Mangels durchsetzbarer Hauptforderung sind auch keine Zinsansprüche des Klägers entstanden.

Die Kostenentscheidung folgt aus § 197a SGG i.V.m. § 154 Abs. 1 Verwaltungsgerichtsordnung (VwGO). Weder der Kläger als Nachlassinsolvenzverwalter noch die Beklagte gehören zu dem in § 183 SGG privilegierten Personenkreis und es handelt sich nicht um ein Verfahren wegen eines überlangen Gerichtsverfahrens, so dass nach § 197a Abs. 1 Satz 1 a.E. SGG die §§ 154 bis 162 VwGO entsprechend anzuwenden sind.

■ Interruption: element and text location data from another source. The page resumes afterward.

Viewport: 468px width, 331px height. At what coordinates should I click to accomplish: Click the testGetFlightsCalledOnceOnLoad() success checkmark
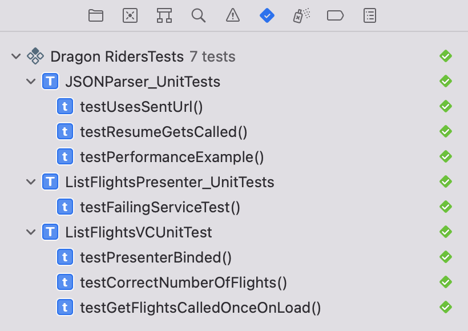(446, 307)
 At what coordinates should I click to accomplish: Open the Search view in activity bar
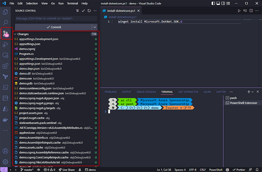click(x=5, y=23)
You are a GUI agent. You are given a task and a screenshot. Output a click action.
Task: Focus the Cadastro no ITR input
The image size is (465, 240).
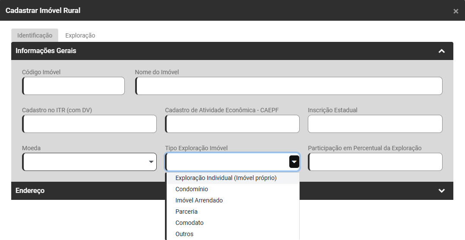pos(89,124)
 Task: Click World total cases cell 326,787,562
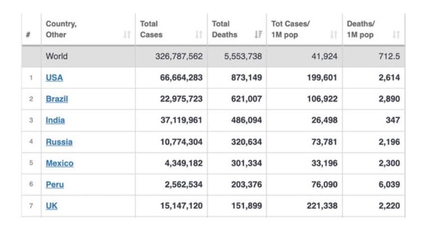[x=179, y=56]
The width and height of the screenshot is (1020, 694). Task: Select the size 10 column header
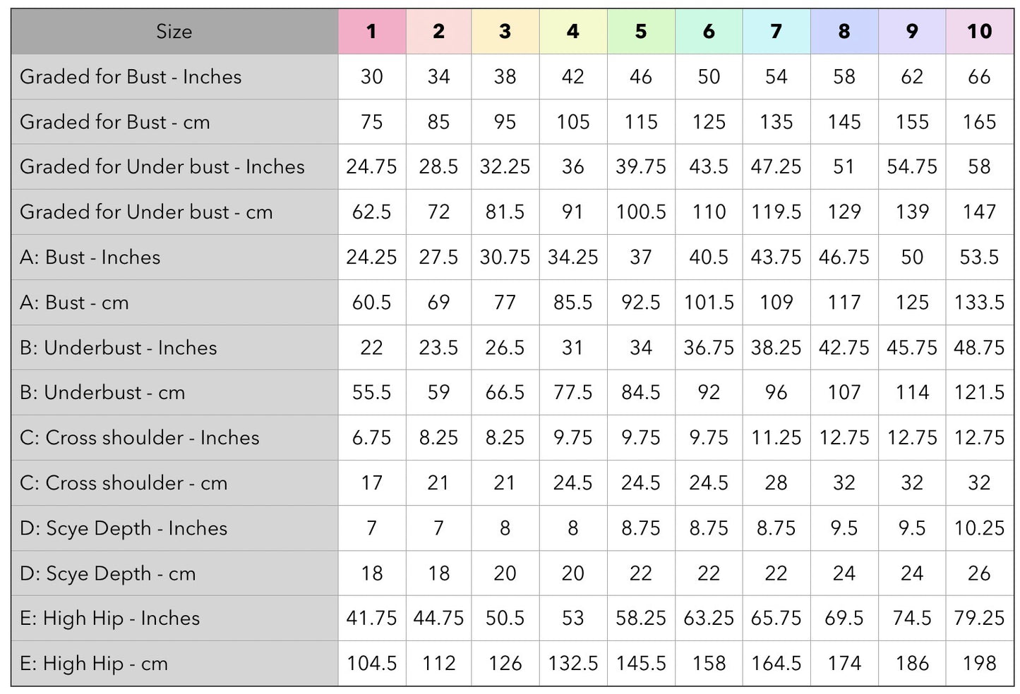[x=979, y=32]
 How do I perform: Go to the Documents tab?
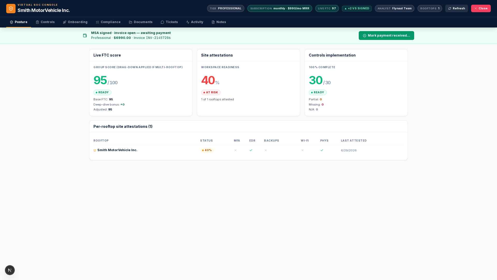pyautogui.click(x=141, y=22)

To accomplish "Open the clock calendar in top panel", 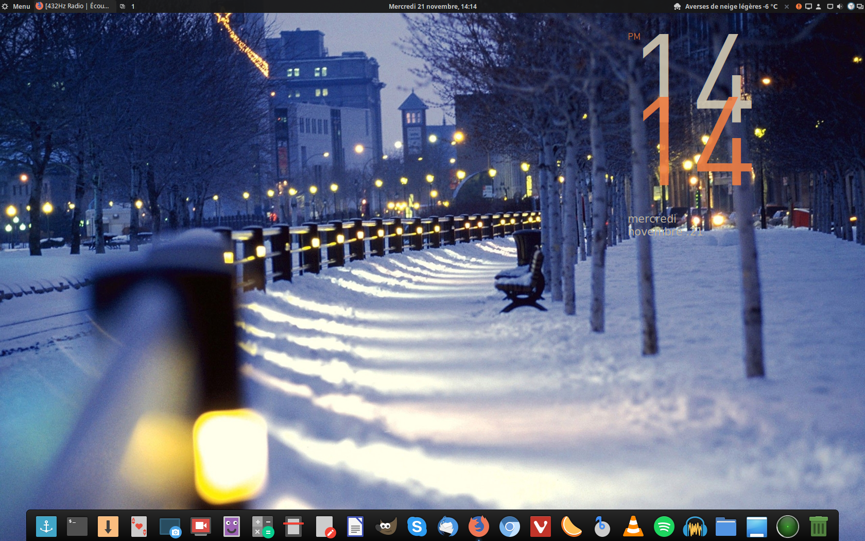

Danach trägt der unterliegende Teil die Kosten des Verfahrens, § 154 Abs. 1 VwGO. Die Kostenentscheidung betrifft das Verfahren insgesamt einschließlich des erstinstanzlichen Verfahrens (B. Schmidt in: Meyer-Ladewig/Keller/Leitherer/ Schmidt, SGG, 13. Aufl. 2020, § 197a Rn. 12).

Die Revision war nicht zuzulassen, weil die Voraussetzungen des § 160 Abs. 2 SGG nicht erfüllt sind.

Die Streitwertfeststellung folgt aus § 197a Abs. 1 Satz 1 Teilsatz 1 SGG i.V.m. §§ 63 Abs. 2 Satz 1, 47 Abs. 1 Satz 1, 52, Abs. 1, 3 Satz 1 Gerichtskostengesetz (GKG).